Question

How does one find the exact value for $\sin (\dfrac{\pi }{4})$ ?

Answer 1

Hint: For solving this particular question you have to consider an isosceles right-angled triangle then you have to use Pythagoras Theorem which says $A{C^2} = A{B^2} + B{C^2}$ , after using this Theorem we get the relationship between hypotenuse and length of the other two side. Lastly use a trigonometric formula which says $\sin \theta = \dfrac{p}{h}$ , where $p$ represent length of perpendicular side and $h$ represent length of hypotenuse side.

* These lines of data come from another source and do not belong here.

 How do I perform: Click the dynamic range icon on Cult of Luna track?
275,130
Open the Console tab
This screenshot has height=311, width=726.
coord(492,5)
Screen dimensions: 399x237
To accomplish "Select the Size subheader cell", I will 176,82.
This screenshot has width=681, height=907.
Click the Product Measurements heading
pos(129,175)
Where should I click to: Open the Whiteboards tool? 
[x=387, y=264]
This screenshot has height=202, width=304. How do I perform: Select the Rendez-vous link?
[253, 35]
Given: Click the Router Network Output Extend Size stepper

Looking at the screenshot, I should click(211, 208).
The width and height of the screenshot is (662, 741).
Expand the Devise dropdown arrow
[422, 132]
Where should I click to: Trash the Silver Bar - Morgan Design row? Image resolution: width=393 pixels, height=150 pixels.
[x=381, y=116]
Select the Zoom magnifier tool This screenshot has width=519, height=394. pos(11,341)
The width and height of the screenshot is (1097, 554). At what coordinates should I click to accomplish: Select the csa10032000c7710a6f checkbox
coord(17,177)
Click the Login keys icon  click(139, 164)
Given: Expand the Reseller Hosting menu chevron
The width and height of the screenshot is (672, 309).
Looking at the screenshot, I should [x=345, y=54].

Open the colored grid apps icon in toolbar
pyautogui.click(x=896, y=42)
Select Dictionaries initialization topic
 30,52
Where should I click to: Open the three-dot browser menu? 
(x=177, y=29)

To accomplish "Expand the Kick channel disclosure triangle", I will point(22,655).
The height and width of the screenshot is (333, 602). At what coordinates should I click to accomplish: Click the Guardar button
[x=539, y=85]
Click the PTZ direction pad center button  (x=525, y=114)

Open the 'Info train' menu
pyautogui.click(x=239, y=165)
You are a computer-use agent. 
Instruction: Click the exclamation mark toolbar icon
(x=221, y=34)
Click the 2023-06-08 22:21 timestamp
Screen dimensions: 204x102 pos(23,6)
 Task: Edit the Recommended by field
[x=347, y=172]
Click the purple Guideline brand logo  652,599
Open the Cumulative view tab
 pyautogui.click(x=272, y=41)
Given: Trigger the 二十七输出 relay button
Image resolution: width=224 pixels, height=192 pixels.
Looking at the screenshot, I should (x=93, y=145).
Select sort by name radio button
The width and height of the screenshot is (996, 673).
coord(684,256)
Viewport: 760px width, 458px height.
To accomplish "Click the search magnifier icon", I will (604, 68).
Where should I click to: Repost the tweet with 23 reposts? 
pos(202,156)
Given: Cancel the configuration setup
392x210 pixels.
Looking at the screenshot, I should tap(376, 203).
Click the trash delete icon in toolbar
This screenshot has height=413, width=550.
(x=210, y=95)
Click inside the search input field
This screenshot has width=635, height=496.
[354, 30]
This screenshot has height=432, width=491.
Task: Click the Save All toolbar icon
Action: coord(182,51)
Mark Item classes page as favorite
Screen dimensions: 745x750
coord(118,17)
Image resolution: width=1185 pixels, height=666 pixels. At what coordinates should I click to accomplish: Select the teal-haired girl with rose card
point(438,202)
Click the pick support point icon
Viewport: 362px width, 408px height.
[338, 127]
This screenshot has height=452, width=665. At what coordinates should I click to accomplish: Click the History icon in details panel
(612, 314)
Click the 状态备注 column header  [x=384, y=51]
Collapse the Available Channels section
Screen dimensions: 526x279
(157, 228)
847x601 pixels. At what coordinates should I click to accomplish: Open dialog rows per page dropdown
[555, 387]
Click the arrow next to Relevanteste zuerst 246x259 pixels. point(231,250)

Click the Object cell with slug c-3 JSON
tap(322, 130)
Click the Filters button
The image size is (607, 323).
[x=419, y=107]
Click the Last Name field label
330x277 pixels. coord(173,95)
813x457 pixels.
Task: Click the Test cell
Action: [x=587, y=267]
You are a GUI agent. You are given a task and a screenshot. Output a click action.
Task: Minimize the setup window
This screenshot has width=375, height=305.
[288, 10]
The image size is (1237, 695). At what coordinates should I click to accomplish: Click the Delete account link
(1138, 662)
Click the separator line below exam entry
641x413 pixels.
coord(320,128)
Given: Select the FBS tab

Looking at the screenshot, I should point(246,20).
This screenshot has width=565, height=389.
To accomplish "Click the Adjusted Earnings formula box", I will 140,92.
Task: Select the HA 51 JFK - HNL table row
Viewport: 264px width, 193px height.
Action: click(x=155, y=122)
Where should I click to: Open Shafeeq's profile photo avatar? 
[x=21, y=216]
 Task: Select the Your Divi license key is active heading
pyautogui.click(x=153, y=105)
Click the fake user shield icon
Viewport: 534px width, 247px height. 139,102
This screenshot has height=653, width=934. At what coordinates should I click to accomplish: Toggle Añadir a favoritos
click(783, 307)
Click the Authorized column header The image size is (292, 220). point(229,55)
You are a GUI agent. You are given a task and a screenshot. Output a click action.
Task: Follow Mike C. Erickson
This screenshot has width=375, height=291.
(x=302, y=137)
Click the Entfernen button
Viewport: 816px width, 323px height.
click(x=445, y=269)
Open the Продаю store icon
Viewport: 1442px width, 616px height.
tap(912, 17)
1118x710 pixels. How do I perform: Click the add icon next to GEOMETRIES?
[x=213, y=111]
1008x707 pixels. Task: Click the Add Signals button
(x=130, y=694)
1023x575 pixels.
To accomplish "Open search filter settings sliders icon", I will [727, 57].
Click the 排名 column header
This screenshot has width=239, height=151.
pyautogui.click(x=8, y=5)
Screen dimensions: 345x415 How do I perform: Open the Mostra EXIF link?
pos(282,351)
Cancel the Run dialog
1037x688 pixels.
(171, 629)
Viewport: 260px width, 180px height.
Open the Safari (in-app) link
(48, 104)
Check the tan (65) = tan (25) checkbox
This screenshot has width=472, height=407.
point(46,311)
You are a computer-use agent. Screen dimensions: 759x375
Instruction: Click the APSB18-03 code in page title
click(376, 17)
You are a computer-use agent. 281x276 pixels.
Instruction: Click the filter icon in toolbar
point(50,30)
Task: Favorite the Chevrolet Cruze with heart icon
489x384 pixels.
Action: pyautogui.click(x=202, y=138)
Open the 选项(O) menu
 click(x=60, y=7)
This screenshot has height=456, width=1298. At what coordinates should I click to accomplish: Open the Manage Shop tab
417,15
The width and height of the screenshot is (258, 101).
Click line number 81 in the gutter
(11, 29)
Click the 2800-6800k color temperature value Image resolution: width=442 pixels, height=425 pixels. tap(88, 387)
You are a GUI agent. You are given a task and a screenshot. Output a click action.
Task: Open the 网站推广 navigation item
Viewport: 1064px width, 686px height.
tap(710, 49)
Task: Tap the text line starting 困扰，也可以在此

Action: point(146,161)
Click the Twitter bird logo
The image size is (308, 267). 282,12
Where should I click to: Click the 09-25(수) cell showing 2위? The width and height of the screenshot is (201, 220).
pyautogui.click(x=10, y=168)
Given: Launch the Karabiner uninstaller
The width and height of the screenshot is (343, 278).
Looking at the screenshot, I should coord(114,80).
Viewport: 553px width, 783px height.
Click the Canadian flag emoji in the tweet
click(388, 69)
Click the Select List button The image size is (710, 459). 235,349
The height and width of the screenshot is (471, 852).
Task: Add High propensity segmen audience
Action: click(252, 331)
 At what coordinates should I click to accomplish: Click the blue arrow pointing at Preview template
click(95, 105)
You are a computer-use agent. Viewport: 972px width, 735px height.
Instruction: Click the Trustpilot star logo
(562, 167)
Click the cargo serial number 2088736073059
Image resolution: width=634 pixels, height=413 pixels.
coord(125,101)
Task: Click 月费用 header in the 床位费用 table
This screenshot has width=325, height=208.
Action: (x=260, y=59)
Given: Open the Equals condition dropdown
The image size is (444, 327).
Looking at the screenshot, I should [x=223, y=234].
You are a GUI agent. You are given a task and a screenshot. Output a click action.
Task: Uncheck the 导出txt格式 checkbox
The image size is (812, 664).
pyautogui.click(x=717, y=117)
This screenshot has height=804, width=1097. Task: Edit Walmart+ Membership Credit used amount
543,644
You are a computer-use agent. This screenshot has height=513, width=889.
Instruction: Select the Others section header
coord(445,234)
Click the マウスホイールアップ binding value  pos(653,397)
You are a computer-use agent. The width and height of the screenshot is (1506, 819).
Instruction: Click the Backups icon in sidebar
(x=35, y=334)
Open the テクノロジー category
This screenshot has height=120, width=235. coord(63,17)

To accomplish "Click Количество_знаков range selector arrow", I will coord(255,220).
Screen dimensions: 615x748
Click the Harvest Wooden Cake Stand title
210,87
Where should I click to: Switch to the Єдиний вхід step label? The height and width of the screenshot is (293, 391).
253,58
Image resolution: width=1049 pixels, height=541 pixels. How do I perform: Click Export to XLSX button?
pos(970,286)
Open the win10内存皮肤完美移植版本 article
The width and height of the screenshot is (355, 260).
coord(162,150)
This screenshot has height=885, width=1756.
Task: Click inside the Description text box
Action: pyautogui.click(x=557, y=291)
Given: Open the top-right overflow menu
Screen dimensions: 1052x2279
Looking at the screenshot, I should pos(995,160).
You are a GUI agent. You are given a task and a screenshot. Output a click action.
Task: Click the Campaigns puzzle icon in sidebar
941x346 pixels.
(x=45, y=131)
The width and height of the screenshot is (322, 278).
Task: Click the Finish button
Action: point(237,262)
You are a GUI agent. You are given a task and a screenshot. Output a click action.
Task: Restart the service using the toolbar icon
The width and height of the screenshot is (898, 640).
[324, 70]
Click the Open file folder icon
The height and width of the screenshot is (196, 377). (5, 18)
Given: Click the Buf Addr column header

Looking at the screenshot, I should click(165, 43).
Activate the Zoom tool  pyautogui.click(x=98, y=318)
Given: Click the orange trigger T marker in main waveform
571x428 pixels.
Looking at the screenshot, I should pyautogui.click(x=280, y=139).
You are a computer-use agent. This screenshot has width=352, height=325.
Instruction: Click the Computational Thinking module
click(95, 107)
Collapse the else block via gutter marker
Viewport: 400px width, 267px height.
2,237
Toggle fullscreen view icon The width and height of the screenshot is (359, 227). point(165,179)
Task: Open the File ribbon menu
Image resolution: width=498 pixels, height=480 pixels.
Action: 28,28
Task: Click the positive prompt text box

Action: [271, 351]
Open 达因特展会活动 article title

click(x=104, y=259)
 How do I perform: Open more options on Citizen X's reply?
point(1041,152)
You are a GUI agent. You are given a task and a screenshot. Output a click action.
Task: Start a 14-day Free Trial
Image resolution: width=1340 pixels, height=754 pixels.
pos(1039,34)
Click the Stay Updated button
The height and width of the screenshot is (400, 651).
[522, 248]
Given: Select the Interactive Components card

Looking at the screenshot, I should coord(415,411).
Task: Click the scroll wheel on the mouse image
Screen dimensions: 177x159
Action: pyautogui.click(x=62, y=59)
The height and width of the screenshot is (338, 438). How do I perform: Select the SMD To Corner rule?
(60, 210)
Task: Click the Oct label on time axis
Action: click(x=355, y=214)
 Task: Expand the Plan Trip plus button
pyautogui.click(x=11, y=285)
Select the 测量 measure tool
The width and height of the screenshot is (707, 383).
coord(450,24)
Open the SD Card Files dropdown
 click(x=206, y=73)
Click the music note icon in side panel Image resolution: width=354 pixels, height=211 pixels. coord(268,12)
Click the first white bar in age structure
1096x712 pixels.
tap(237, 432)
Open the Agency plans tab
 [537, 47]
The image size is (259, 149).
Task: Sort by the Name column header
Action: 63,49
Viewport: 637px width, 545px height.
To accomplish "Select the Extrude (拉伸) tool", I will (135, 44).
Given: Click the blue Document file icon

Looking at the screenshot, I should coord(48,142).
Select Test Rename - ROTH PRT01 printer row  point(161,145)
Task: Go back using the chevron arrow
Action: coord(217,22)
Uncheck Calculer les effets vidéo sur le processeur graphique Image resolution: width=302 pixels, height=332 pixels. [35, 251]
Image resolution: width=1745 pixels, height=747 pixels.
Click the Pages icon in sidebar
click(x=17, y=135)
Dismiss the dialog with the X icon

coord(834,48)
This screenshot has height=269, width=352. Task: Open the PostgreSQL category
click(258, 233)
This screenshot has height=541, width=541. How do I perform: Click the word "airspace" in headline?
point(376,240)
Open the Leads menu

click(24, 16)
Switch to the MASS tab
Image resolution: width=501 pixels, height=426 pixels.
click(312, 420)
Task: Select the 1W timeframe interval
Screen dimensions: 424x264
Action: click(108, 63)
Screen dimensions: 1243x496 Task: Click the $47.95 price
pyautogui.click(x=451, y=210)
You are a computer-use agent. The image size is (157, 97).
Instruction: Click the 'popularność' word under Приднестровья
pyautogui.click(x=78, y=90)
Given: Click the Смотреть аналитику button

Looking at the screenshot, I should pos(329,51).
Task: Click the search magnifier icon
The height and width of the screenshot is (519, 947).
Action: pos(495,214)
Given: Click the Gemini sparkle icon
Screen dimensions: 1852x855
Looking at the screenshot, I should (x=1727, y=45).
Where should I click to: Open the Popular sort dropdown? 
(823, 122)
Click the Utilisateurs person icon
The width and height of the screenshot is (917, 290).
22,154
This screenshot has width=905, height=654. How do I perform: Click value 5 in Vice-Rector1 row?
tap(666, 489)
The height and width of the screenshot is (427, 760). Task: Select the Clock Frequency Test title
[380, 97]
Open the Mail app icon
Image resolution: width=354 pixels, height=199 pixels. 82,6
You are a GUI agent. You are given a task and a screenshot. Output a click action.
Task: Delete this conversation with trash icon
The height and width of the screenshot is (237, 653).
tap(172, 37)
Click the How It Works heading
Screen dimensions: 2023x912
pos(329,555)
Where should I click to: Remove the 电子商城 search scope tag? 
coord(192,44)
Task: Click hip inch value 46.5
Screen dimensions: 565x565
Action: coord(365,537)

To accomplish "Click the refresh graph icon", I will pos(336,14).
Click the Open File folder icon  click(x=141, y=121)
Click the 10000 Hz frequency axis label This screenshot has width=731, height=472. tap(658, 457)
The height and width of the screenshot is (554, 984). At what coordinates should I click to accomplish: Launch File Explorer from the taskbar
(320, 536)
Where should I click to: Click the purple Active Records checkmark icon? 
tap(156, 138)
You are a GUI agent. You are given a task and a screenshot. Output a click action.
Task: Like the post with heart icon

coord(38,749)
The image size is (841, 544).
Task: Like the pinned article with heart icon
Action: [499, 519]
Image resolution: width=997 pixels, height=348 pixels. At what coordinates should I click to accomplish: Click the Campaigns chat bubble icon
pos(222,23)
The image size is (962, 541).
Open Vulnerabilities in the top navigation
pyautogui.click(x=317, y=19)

Complete step by step solution:
For solving the particular question that is $\sin (\dfrac{\pi }{4})$ ,
We have to consider an isosceles right-angled triangle ,
Let us consider a $\Delta ABC$ which is isosceles and right angle at $B$ ,

 Here
 $
  \angle A = \angle C = {45^ \circ } \\
  and \\
  \angle B = {90^ \circ } \\
 $
And being an isosceles triangle side $AB$ is equal to side $BC$ ,
Suppose
$
  AB = BC = a \\
  and \\
  AC = h \\
 $
Now using Pythagoras Theorem which says $A{C^2} = A{B^2} + B{C^2}$ ,
We can write,
$
   \Rightarrow {h^2} = {a^2} + {a^2} \\
   \Rightarrow {h^2} = 2{a^2} \\
   \Rightarrow h = \sqrt 2 a \\
 $
And from trigonometry we also know that $\sin \theta = \dfrac{p}{h}$ , where $p$ represent length of perpendicular side and $h$ represent length of hypotenuse side.
$
   \Rightarrow \sin C = \dfrac{{AB}}{{AC}} \\
   \Rightarrow \sin (\dfrac{\pi }{4}) = \dfrac{a}{h} \\
 $
And earlier we see that $h = \sqrt 2 a$ ,
Now put this value , we get,
$
   \Rightarrow \sin (\dfrac{\pi }{4}) = \dfrac{a}{{\sqrt 2 a}} \\
   \Rightarrow \sin (\dfrac{\pi }{4}) = \dfrac{1}{{\sqrt 2 }} \\
 $
And here we get the required result.

Note: You must know that sin, cosine, and tangent are considered as major trigonometric functions, hence we can derive the solutions for the equations comprising these trigonometric functions or ratios. We can also derive the solutions for the other three trigonometric functions such as secant, cosecant, and cotangent with the help of the solutions which are already derived.